Data: 01.07.2013

Autore: Patrizia de Capua

Oggetto: Intervento

Mi pare che, benché Popper giudichi la teoria delle idee propria dell’empirismo inglese come “la dottrina più terribilmente fuorviante che sia emersa dal dualismo cartesiano”, la domanda che egli si pone “l’Io ha un cervello o l’Io è un cervello?”, assomigli a quella di Hume “l’Io ha percezioni o l’Io è un Commonwealth di percezioni?”. E’ vero che Popper intende interrogarsi sul rapporto mente/cervello, mentre Hume si interroga sulla possibilità di sostanzializzare le attività mentali; ed è anche vero che mentre Popper risponde che “l’Io ha un cervello”, Hume risponde che “l’Io è un Commonwealth di percezioni”.

Però io vorrei capire esattamente

in che cosa sono cambiati i termini delle domande da Hume, a Popper, fino a noi

che influenza ha su questi mutamenti l’ampio dominio della realtà virtuale, e più precisamente il fatto che le tecnologie digitali sembrano condurre verso un’evanescenza del corpo.

A proposito di questo secondo interrogativo, è stato detto che la progressiva immaterializzazione del corpo ha sconvolto il tradizionale rapporto fra corpo e identità. La comunicazione telematica rende possibile l’assunzione di identità multiple, fittizie: vere e proprie polidentità telematiche, che non mi sembrano rispondere ai caratteri etici e antropologici della polidentità di Morin, ma piuttosto fuorviare ogni possibilità di reciproco riconoscimento.

Vorrei sottolineare il fatto che il dato primario dell’identificazione dell’individuo, fin da quando veniamo al mondo, è il sesso, come è confermato non solo dall’annuncio “maschio” o “femmina” dell’ostetrica o del ginecologo al momento della nascita, ma anche da ciò che accade nei giochi di tipo MUD (Multi User Dungeon o Dimension = prigione sotterranea per più utenti, dove si svolgono giochi di ruolo in cui ciascuno crea un proprio nome, corpo e identità), in cui innanzitutto il sesso è contraffatto: io uomo posso diventare donna, io donna uomo, oppure posso essere neutro, o “spivak” (=genere plurale). Ciò significa che continuiamo a credere di poterci identificare innanzitutto per genere, se in una situazione ludica di trasgressione il sesso è il primo a venire stravolto.

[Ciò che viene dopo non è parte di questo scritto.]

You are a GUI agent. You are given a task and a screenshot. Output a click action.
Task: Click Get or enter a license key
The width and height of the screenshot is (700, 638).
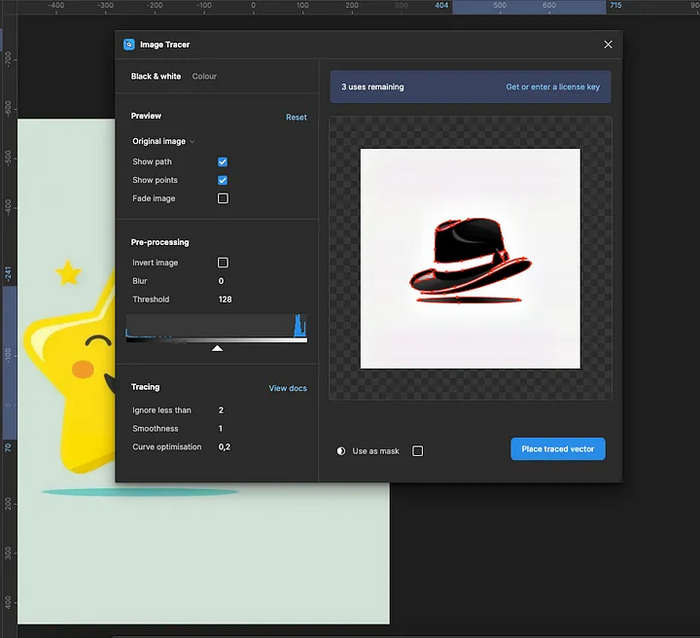pos(552,87)
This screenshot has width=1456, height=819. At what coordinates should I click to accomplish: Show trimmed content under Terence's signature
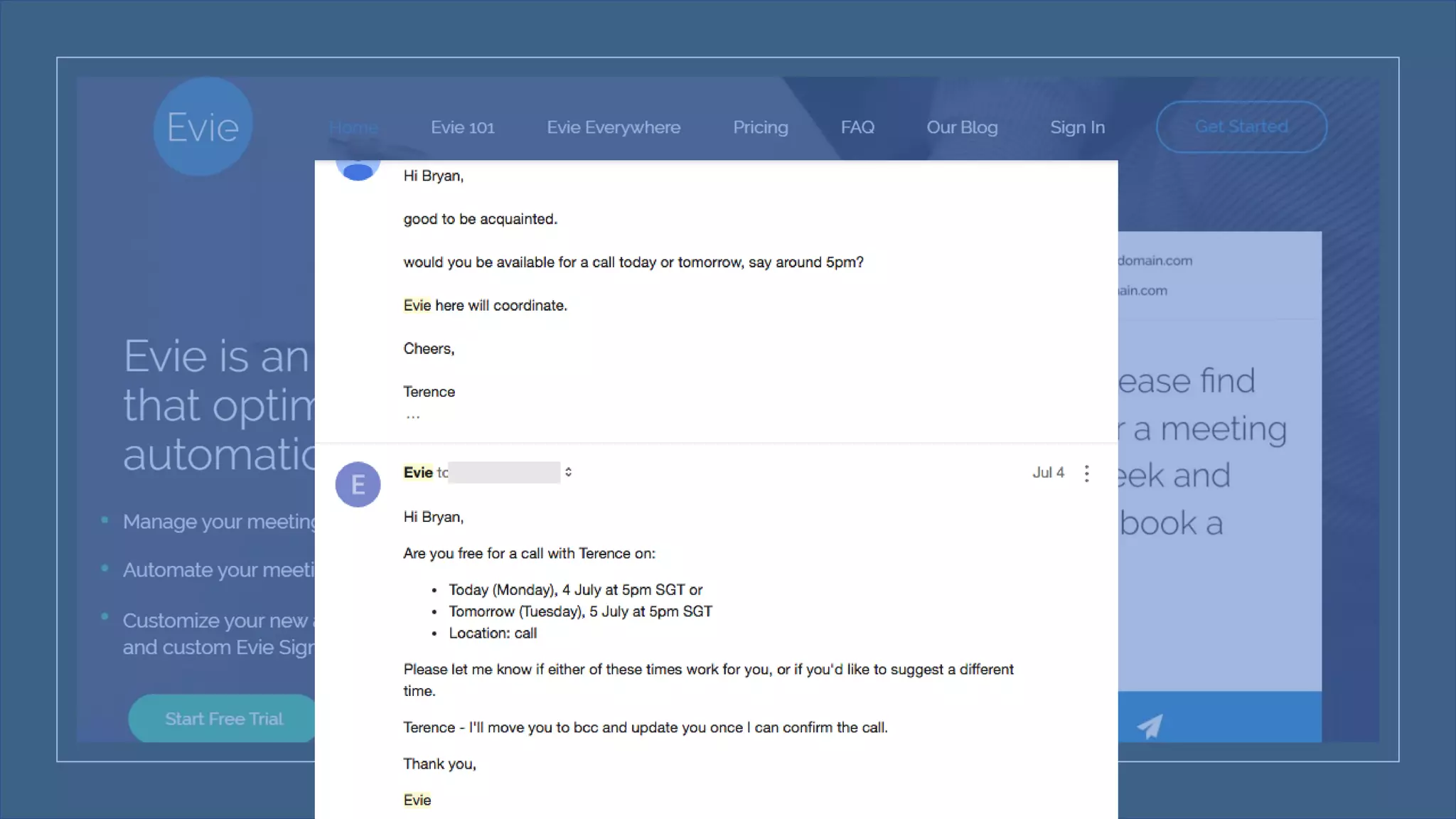(413, 417)
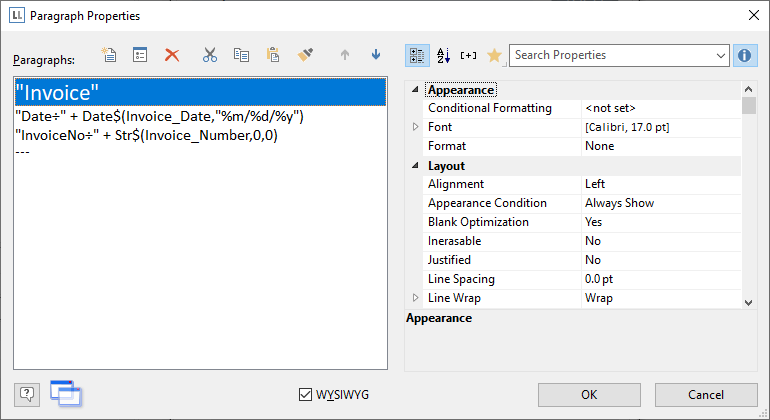The width and height of the screenshot is (770, 420).
Task: Click the edit paragraph properties icon
Action: tap(140, 56)
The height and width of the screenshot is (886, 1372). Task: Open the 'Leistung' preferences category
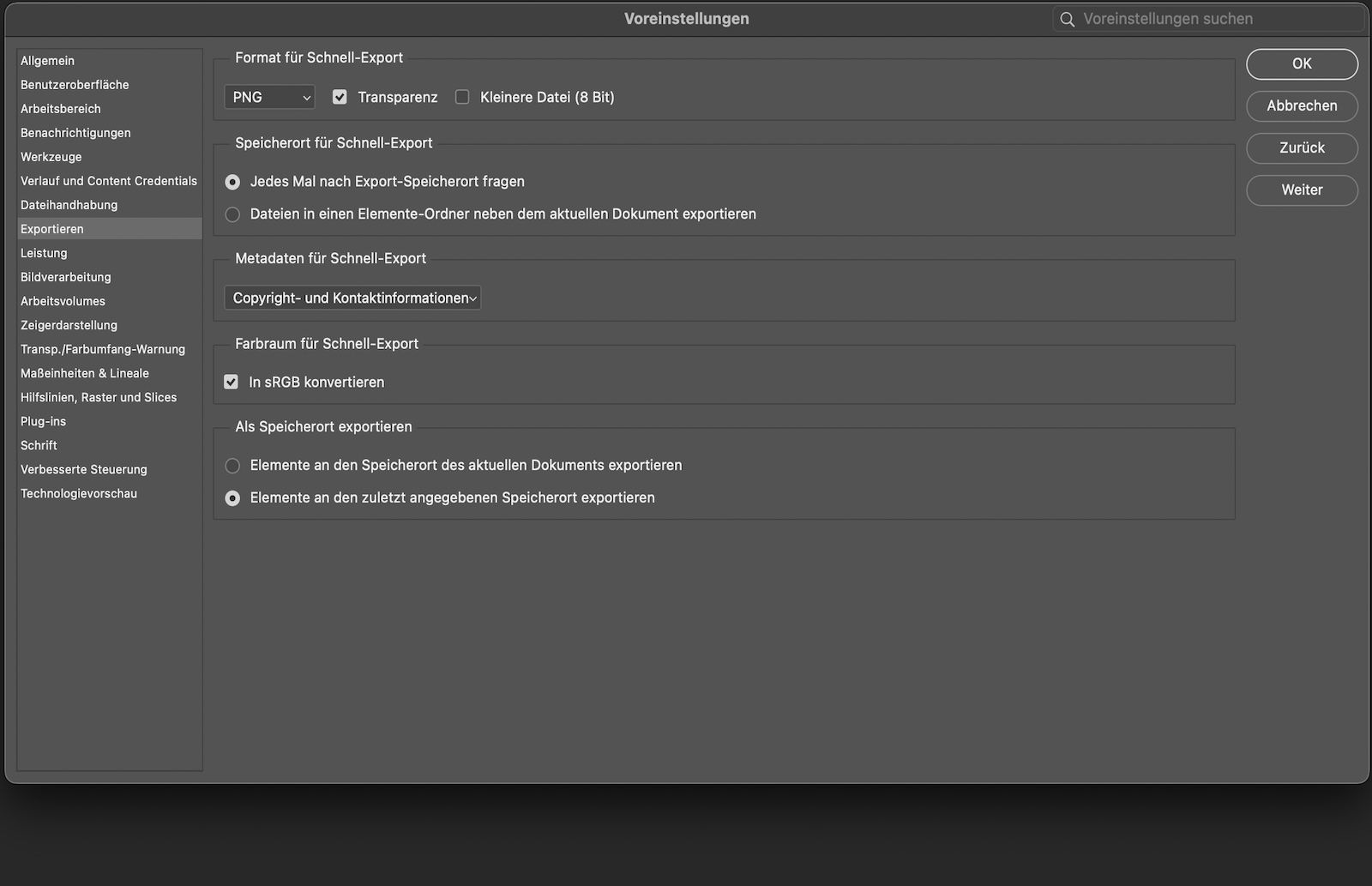pos(44,253)
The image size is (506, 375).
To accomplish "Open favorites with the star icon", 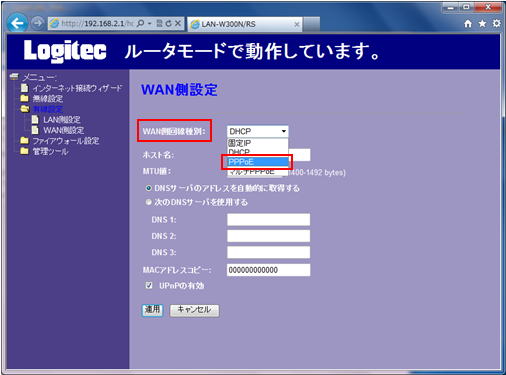I will point(482,23).
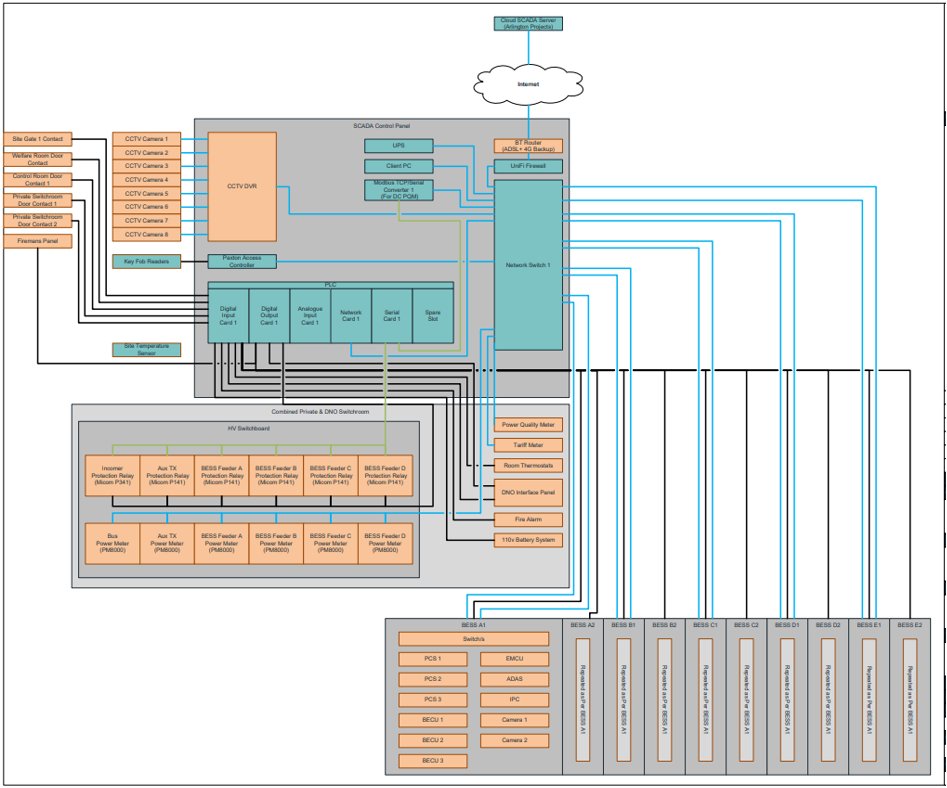Click the EMCU box in BESS A1

tap(514, 659)
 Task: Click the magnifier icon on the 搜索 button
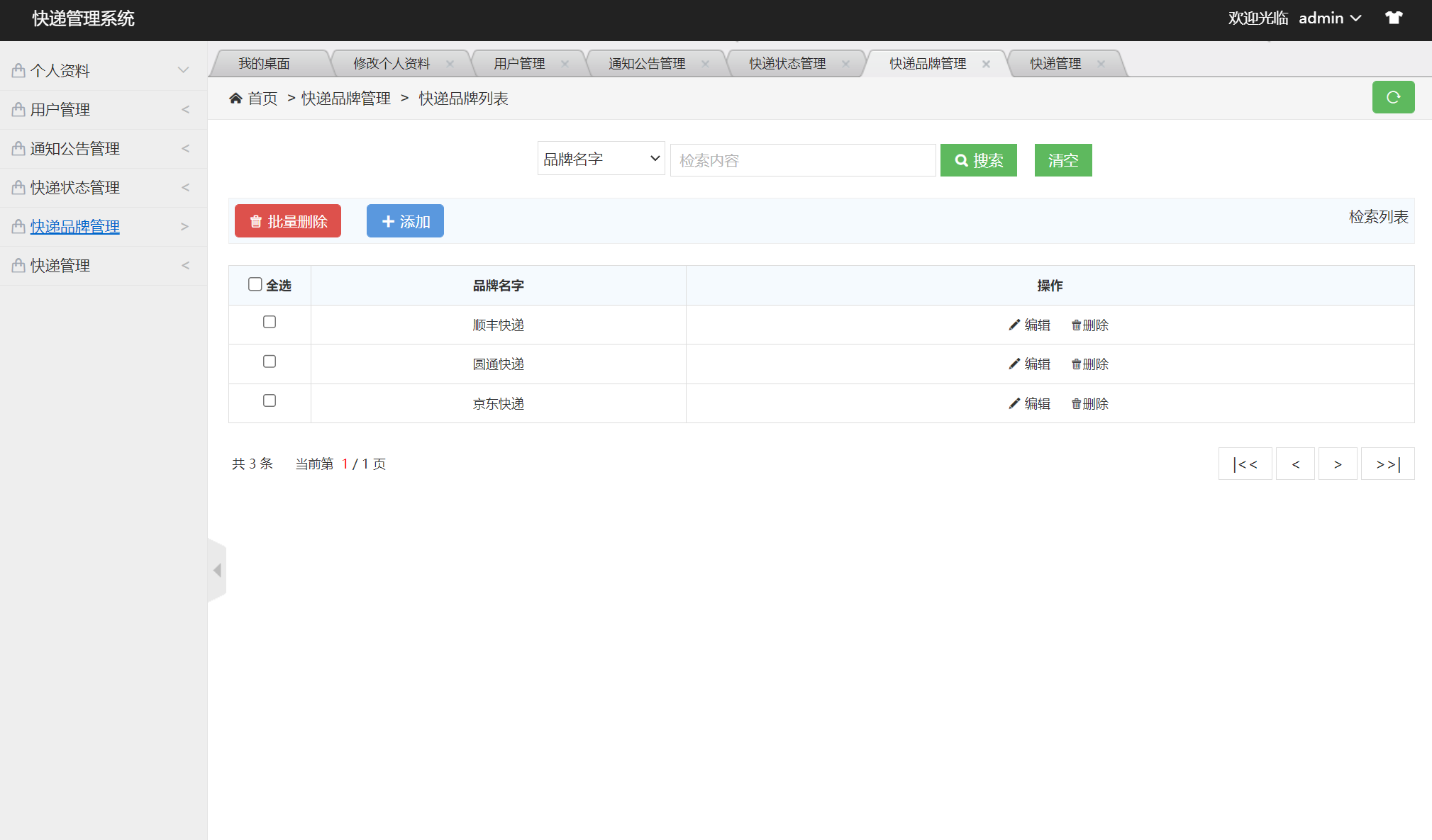click(x=961, y=160)
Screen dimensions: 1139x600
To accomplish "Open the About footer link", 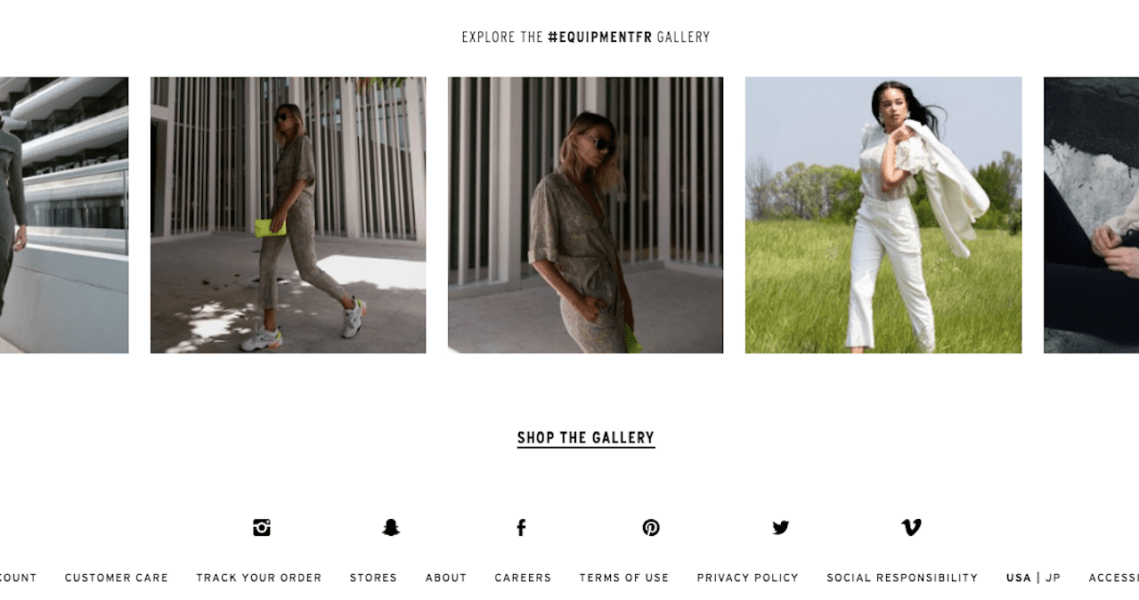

Personalmente trovo più convincente la teoria di Popper: l’Io ha un cervello, anche se questa teoria non aiuta a spiegare che ne è del cosiddetto Io nei malati, ad esempio, di Alzheimer, i quali, se interpreto correttamente, soffrono di una progressiva degenerazione di funzioni cerebrali, e proprio per questo smarriscono una serie di funzioni mentali. Ma dal momento che l’affermazione di Popper non porta a concepire l’Io come sostanza pensante, forse è possibile conciliare questo Io non sostanzialistico con il Commonwealth di Hume: la mente come attività organizzata, funzione, l’uomo come amalgama di sotto-persone di Dennett. Più che il simbolo della maschera di tipo letterario (pirandelliano), mi sembra confacente l’immagine della cura e conoscenza di sé come cura e conoscenza dell’anima di cui parla il divino Platone. Forse la parola anima ha assunto per noi significati eterogenei rispetto a quello platonico, ma sicuramente tutti comprendiamo ciò che Platone intende là dove afferma “quando tu e io parliamo fra di noi, servendoci di parole, sono le nostre anime che parlano fra di loro”. Anima, intelligenza, mente, non corpo o cervello: il corpo (cervello) è lo strumento dell’anima (mente), come la cetra per il citarista. Forse poi Platone aveva capito un’altra verità: che in una remota lontananza fuori del tempo, dove passato e futuro si confondono, così come mitologia e tecnologia, noi non siamo solo uomini o donne, ma uomini-uomini, donne-donne e uomini-donne: androgino o spivak. Il corpo ha un sesso, l’anima ne ha molti.